**Exercise brief:**
Decide whether each statement agrees with the Hearts of Iron II article, answering yes or no and quoting the words of the article that settle it: 1. The Mac OS X version came out in 2005. 2. The player can take control of any one of more than 175 nations. 3. Hearts of Iron III was released in February 2010.

- Developer: Paradox Development Studio
- Publishers: WW: Paradox Interactive; SWE: PAN Vision AB;
- Designers: Joakim Bergqwist Henrik Fåhraeus Johan Andersson
- Programmers: Johan Andersson; Henrik Fåhraeus;
- Artist: Marcus Edström
- Composer: Andreas Waldetoft
- Series: Hearts of Iron
- Engine: Europa Engine
- Platforms: Microsoft Windows, Mac OS X
- Release: NA: 4 January 2005; SWE: 13 January 2005; AU: 18 February 2005; EU: 4 March 2005; Mac OS X 7 November 2005
- Genres: Grand strategy
- Modes: Single-player, multiplayer

= Hearts of Iron II =

2005 video game

Hearts of Iron II is a 2005 grand strategy video game developed by Paradox Development Studio and published by Paradox Interactive for Microsoft Windows. A Mac OS X version was released the same year. It is the sequel to Hearts of Iron.

It takes place in the time period from 1 January 1936 (1933 with an expansion) through 30 December 1947 (1964 with an expansion), and allows the player to assume control of any one of over 175 nations of the time and guide its development through the years before, during and after the Second World War. It was developed by Paradox Interactive and released in 2005. The lead game programmer was Johan Andersson.

A sequel, Hearts of Iron III, was released in August 2009.

Arsenal of Democracy, a grand strategy wargame based on Hearts of Iron II, was released in February 2010. Iron Cross, a Hearts of Iron II expansion, was released on October 7, 2010, and Darkest Hour, a stand-alone strategy game based on Hearts of Iron II, was released on April 5, 2011.

**Data excerpt:**
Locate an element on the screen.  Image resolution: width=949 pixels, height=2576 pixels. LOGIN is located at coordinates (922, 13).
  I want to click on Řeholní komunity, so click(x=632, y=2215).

**Result for this exercise:**
1. Yes: "A Mac OS X version was released the same year."
2. Yes: "allows the player to assume control of any one of over 175 nations of the time"
3. No: "A sequel, Hearts of Iron III, was released in August 2009."